→ **Your assignment**: Copy everything from the line containing "This screenshot has height=618, width=550." down to the line containing "This screenshot has width=1000, height=1778.", substituting "Locate" for "Find the location of" and leaving all else unchanged.

(Records from a dataset)

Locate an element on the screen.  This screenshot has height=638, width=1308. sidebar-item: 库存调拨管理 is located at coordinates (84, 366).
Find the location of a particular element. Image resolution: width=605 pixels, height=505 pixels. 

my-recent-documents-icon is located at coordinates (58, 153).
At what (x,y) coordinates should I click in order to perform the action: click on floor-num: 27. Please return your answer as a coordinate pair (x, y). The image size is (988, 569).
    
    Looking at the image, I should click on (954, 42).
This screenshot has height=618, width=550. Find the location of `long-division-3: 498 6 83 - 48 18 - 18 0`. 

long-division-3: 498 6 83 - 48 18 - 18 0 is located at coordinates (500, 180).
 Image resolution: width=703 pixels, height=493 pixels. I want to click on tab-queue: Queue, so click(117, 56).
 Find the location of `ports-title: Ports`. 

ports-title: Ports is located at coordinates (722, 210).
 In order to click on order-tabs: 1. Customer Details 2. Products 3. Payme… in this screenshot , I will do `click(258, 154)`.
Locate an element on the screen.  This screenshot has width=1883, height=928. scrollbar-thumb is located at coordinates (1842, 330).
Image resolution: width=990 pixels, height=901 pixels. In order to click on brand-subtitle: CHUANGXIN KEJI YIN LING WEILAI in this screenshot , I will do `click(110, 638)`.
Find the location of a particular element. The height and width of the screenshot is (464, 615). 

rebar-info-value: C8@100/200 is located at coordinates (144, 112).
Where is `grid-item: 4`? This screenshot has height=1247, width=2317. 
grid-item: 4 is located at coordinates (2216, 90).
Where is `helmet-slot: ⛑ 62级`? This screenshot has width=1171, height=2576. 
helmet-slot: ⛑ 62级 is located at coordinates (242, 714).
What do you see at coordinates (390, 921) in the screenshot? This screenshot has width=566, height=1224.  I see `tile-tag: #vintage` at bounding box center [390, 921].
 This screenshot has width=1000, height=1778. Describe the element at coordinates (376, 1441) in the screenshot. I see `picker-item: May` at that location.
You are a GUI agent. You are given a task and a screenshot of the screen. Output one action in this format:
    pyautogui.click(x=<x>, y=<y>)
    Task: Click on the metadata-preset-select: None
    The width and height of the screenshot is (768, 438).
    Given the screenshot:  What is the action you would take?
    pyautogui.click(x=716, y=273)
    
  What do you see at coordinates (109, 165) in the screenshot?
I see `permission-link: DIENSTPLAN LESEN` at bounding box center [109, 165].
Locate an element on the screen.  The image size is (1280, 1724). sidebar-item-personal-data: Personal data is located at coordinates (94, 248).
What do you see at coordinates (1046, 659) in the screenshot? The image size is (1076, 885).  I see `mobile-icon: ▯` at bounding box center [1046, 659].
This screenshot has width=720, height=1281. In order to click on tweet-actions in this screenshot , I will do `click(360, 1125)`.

→ **Result**:
This screenshot has height=618, width=550. Locate `long-division-3: 498 6 83 - 48 18 - 18 0`. 

long-division-3: 498 6 83 - 48 18 - 18 0 is located at coordinates (500, 180).
 Image resolution: width=703 pixels, height=493 pixels. I want to click on tab-queue: Queue, so click(117, 56).
 Locate `ports-title: Ports`. 

ports-title: Ports is located at coordinates (722, 210).
 In order to click on order-tabs: 1. Customer Details 2. Products 3. Payme… in this screenshot , I will do `click(258, 154)`.
Locate an element on the screen.  This screenshot has width=1883, height=928. scrollbar-thumb is located at coordinates (1842, 330).
Image resolution: width=990 pixels, height=901 pixels. In order to click on brand-subtitle: CHUANGXIN KEJI YIN LING WEILAI in this screenshot , I will do `click(110, 638)`.
Locate a particular element. The height and width of the screenshot is (464, 615). 

rebar-info-value: C8@100/200 is located at coordinates (144, 112).
Where is `grid-item: 4`? This screenshot has height=1247, width=2317. 
grid-item: 4 is located at coordinates (2216, 90).
Where is `helmet-slot: ⛑ 62级`? This screenshot has width=1171, height=2576. 
helmet-slot: ⛑ 62级 is located at coordinates (242, 714).
What do you see at coordinates (390, 921) in the screenshot? This screenshot has width=566, height=1224.  I see `tile-tag: #vintage` at bounding box center [390, 921].
 This screenshot has width=1000, height=1778. Describe the element at coordinates (376, 1441) in the screenshot. I see `picker-item: May` at that location.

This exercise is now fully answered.